I don’t mean like binge but when I’m relapsing then I forget to eat or can’t bring myself to put in the effort to make myself food. Make toast for breakfast. Eat a salad for lunch. Cook pasta for dinner and eat the leftovers for the next few days. Make sure you are eating every meal.
Lethargy is a killer. It saps any will to clean, do work, or just enjoy things. If you don’t eat, it’ll just feed that lethargy by making you cranky and irritable and feeling sick. So eat!
4. Take a Time Out
A lot of the work I do is on social media. Managing the Artist Collective, events, and posting my art means I’m constantly checking notifications. Is anyone asking me a question, are people debating civilly and not name calling, is traffic to an event picking up? It’s constant. But that also means my energy gets sapped pretty quickly. I can’t tell people off because I’m irritable and they’re annoying me. If I don’t check the notifications, what if I miss something?
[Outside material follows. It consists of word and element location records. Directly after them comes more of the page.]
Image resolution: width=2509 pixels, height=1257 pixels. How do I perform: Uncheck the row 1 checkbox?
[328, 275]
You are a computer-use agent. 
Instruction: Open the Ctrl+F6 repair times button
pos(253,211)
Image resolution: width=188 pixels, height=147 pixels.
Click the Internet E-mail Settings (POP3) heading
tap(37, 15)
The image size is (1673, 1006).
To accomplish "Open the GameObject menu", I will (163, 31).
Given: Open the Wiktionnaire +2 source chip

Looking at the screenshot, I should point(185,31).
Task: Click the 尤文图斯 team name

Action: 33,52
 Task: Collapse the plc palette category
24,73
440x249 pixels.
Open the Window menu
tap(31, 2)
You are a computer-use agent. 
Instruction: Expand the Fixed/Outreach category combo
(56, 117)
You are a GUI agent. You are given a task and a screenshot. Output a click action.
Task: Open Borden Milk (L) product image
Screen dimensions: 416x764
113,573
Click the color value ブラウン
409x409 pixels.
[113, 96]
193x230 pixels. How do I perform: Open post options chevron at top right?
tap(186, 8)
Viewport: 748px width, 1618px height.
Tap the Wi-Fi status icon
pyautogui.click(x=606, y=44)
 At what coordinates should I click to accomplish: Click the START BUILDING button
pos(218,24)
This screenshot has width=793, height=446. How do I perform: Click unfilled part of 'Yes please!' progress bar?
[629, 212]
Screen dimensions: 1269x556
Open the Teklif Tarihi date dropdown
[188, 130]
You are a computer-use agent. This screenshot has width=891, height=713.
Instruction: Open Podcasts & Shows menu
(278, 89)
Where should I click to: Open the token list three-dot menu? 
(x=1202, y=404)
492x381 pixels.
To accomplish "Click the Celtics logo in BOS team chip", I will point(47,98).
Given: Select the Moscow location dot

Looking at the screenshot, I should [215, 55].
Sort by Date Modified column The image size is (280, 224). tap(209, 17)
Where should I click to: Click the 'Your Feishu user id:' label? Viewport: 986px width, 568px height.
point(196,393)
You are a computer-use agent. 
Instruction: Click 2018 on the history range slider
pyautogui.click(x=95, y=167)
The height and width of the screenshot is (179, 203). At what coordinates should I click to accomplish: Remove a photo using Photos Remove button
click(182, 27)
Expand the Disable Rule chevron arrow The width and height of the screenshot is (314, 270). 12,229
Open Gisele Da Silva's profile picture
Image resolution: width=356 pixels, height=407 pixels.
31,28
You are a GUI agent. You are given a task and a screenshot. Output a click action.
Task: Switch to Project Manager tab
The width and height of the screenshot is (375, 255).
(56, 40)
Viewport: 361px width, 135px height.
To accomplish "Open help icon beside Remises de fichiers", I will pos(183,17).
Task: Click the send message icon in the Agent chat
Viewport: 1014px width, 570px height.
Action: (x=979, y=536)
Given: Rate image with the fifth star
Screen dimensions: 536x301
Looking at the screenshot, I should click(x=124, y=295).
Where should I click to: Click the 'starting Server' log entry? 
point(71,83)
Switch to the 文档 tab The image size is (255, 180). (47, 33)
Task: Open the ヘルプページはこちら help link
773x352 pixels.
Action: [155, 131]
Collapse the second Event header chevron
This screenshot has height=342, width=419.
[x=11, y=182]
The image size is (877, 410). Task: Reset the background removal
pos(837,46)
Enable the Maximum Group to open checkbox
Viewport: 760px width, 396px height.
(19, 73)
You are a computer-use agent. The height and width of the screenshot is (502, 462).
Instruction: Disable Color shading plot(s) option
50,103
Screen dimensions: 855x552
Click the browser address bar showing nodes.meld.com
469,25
It’s not fun and gives me anxiety. So sometimes, I let people know I’m outty and if they need me then they can text. I read or watch TV or nap or clean. I break away from the screen and disconnect because being connected is exhausting.
5. Write Stuff Down
When I’m overwhelmed, writing down everything I need to get done can help immensly. I’ll write down all my deadlines, figure out which ones are the most pressing, and work on those first. If there’s something that can wait, it goes on the bottom of the list. By making an action plan, things tend to look less daunting when I’m done.
Having a planner or journal also helps. I had a Life Planner but found I didn’t like how big and cumbersome it was. I read about Bullet journaling and grabbed a small notebook from Target and started using that. It takes a while to get use to, but I can take it with me and write down all my events, reminder lists, keep track of habits, and keep a budget. Being able to write stuff down and have it all in once physical place keeps me from feeling stressed about not knowing what I have coming up or if I lost my grocery list, etc. I know where to look to find the info.
These are just a few things but it’s a start. Routine is good and healthy. And some days it’s okay to just nap on the couch and not do anything. But too much can be bad and you have to recognize the signs before it gets worse.
What do you do when you are stressed or overwhelmed or feeling depressed?